BTW, possessive "its" has no apostrophe. Trust me, I'm a teacher ;-)
Mikemcneil · 61-69, M
By saying that in your opinion victims of bullying should look after themselves better you are of course judging them. It's ridiculous to say that you personally dealt with bullying by using your intelligence. A witty comeback won't stop many punches. In effect you're saying that people of lesser intelligence should study more. If that isn't you being judgmental what is it? What is your school policy on the prevention of bullying? Why is it that you think you know better?
Nathan1989 · 31-35, M
@Mikemcneil I think where we misunderstand each other is on the idea of blaming the victim. I'm certainly not suggesting that's right. My school has a zero tolerance policy on victimization and I fully support that. Nor am I suggesting that bullying is ever the bullied kids' fault.

It's not a matter of "intelligence," it's about learning to deal with difficult social situations intelligently (which, thankfully, I was).

I'm just saying that young people deserve more support in dealing with those situations rather than the easy response of telling them that they should report the matter (and thus become victims).

Trouble is, many kids don't report bullying because they are too proud; others because they feel that they're to blame (often for very personal reasons: because they're gay, or physically different, or they smell... or -- dare I say -- they're from a different cultural background). If they aren't taught ways to deal with abusive situations, then they become sitting ducks.

I'm sure we're both equally as keen to protect vulnerable children and stamp out oppression, of course. It's just that when the tried and tested answers have failed for so many generations, I believe fresh avenues are worth exploring.
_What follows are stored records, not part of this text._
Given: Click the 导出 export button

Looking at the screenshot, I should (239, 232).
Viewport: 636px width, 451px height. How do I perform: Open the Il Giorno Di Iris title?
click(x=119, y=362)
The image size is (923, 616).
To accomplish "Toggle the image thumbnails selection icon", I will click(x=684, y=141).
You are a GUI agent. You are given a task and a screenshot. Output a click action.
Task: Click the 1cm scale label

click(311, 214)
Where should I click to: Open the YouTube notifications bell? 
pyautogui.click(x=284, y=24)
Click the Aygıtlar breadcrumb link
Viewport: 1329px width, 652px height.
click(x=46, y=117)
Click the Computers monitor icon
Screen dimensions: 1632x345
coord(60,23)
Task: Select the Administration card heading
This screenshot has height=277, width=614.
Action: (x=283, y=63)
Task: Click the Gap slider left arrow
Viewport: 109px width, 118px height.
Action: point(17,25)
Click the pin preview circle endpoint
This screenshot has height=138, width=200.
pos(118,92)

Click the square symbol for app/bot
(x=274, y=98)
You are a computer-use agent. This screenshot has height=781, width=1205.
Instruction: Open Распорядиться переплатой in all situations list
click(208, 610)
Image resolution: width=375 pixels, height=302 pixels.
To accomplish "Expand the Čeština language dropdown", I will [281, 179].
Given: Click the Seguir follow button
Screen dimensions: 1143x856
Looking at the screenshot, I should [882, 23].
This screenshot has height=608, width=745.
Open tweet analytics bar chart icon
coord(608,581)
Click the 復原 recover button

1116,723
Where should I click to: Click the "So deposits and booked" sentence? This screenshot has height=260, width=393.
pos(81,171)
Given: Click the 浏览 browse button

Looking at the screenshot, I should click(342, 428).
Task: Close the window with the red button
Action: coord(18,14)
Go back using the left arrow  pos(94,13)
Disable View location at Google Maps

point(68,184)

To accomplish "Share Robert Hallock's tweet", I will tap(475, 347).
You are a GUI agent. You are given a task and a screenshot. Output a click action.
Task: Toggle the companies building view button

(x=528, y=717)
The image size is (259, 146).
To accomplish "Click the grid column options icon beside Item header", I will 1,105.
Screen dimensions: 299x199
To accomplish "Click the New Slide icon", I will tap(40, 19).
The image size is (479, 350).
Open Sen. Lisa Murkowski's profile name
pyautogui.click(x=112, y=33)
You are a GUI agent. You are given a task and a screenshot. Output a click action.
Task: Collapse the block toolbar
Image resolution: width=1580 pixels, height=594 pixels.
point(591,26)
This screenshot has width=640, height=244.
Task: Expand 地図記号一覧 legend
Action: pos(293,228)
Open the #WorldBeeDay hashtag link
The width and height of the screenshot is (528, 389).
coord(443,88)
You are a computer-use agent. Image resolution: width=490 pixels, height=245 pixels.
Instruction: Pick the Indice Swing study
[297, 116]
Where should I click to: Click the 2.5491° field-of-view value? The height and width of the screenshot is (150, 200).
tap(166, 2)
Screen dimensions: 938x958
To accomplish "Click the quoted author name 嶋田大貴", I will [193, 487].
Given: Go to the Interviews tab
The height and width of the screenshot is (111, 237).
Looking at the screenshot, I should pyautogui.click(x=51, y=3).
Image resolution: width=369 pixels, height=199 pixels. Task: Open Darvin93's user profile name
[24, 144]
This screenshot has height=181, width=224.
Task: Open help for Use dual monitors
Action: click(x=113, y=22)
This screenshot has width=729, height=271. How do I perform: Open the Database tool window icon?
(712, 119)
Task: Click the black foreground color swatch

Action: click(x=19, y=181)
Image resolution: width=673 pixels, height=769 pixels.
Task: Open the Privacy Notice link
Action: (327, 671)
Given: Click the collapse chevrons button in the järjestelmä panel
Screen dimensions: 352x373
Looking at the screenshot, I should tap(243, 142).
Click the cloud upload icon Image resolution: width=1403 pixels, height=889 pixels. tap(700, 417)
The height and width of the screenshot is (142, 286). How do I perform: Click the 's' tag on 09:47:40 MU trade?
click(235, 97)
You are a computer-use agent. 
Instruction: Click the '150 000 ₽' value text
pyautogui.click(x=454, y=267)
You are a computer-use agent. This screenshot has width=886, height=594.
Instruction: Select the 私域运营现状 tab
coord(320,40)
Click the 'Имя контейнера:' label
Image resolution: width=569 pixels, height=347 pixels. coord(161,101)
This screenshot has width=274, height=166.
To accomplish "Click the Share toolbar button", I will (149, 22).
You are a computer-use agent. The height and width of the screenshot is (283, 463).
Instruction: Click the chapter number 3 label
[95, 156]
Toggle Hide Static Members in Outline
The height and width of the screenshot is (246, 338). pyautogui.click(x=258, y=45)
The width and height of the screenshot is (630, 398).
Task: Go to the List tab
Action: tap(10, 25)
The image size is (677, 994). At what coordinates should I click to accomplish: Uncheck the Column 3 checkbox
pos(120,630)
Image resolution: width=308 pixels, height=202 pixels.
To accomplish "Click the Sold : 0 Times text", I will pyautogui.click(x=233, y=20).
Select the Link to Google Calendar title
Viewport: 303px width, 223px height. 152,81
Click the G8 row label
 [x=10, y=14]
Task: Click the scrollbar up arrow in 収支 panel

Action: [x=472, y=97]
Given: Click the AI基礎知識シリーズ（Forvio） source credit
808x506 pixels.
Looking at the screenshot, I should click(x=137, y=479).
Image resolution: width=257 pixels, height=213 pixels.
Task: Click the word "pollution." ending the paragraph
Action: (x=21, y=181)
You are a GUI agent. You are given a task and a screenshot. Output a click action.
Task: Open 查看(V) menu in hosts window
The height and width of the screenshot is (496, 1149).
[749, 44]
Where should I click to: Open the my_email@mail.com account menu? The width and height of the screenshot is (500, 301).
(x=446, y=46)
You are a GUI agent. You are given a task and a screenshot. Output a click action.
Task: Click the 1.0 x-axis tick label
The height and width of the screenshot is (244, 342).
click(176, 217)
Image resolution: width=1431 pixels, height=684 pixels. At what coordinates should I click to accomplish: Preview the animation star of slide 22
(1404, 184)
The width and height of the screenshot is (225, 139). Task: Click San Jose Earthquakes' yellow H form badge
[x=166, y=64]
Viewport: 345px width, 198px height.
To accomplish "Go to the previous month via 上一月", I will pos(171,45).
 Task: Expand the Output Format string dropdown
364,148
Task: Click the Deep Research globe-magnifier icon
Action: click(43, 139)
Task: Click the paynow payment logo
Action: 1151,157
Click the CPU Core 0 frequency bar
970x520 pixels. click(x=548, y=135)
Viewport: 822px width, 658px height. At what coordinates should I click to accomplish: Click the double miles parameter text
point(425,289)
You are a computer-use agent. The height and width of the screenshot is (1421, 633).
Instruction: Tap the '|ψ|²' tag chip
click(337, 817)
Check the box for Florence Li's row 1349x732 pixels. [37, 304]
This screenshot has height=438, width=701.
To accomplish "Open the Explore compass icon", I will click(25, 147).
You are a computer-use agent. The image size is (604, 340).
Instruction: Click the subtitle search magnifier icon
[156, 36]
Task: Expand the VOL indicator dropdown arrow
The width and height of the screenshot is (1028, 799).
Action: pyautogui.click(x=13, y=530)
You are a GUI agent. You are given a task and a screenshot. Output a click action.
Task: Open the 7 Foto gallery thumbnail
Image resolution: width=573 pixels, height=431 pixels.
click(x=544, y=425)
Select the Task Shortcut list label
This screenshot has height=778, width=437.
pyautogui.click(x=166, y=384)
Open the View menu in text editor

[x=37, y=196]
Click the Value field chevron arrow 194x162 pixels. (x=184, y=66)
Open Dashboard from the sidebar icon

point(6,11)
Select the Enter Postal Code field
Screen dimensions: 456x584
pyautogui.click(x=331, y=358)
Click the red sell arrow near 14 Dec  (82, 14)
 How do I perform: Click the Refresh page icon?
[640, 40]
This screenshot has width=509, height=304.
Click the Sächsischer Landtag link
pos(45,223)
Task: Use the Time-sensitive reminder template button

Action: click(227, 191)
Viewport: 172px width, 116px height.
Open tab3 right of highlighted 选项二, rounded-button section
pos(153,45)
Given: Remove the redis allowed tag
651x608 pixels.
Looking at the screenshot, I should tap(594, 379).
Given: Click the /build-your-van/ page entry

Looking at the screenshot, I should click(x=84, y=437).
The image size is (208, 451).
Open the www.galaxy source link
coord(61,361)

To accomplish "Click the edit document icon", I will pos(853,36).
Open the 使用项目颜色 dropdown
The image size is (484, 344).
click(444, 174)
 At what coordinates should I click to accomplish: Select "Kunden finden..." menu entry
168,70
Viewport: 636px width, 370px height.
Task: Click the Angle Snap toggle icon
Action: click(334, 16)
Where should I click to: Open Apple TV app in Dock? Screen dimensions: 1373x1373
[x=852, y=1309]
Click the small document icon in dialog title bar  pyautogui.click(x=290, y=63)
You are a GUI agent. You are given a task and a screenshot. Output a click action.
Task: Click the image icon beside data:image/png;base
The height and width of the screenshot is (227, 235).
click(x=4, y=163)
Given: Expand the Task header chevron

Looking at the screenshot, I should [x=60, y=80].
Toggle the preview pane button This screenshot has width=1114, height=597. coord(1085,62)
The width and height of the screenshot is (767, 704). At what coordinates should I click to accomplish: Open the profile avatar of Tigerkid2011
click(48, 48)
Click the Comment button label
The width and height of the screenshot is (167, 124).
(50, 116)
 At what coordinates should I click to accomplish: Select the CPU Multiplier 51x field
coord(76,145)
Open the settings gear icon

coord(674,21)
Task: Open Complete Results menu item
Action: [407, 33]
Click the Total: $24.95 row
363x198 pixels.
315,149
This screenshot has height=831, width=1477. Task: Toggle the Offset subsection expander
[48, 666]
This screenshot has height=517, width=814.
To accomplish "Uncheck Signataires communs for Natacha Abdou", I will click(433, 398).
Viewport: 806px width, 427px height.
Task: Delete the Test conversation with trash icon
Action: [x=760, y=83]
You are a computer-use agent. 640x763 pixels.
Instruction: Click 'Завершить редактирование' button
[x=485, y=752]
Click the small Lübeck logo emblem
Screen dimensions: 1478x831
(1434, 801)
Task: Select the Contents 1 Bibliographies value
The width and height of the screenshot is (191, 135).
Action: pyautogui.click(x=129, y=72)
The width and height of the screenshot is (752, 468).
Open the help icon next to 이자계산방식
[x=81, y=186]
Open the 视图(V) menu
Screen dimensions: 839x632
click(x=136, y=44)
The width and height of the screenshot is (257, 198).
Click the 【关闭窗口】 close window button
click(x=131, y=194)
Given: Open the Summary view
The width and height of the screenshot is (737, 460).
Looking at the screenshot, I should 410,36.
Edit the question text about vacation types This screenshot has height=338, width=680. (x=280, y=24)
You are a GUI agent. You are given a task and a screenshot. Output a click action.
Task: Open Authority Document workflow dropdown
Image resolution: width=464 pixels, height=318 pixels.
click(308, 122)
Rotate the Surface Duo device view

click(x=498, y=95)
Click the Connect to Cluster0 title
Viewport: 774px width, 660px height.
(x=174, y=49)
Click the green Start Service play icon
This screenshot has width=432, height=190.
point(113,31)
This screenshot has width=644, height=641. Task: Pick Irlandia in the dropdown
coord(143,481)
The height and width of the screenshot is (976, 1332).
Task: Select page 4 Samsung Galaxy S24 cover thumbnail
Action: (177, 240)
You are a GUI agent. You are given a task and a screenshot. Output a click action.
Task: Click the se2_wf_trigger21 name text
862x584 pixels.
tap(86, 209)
I'm a gay Jew, BTW. I know a bit about being different.

Thanks for your comments.
Mikemcneil · 61-69, M
Fair point. Where I disagree with you is when you say bullying and how you react to it is a state of mind. The only way to eradicate bullying is to have a zero tolerance attitude. Sure you can try and change how the victim deals with it but that's just moving the problem on to someone else. Acceptance of bullying normalises the problem.
Nathan1989 · 31-35, M
@Mikemcneil [i] Acceptance of bullying normalises the problem.[/i]

I couldn't agree more. Unfortunately, "zero tolerance" has failed to eradicate bullying. I believe self-empowerment is part of the answer, that's all.

It takes more effort, though.
Mikemcneil · 61-69, M
Not all kids have the capacity or ability to respond to bullying by way of intelligence or attitude though. I just think it's expecting a little too much from the ones who find themselves on the end of bullying. The change really has to come either from the bully or the parents of the bully. From a sociological point of view the parents are the prime cause anyway.
Nathan1989 · 31-35, M
There will always be natural victims. I don't have an answer to that.

But they are the minority, and we have to protect them in a different way from the majority of kids. I maintain that putting "normal" kids (whatever that may mean) into a "victim" mind-set is verging on abuse.

Your last point is, of course, pertinent. Teachers with a zero-tolerance policy are armed only with Band-Aids.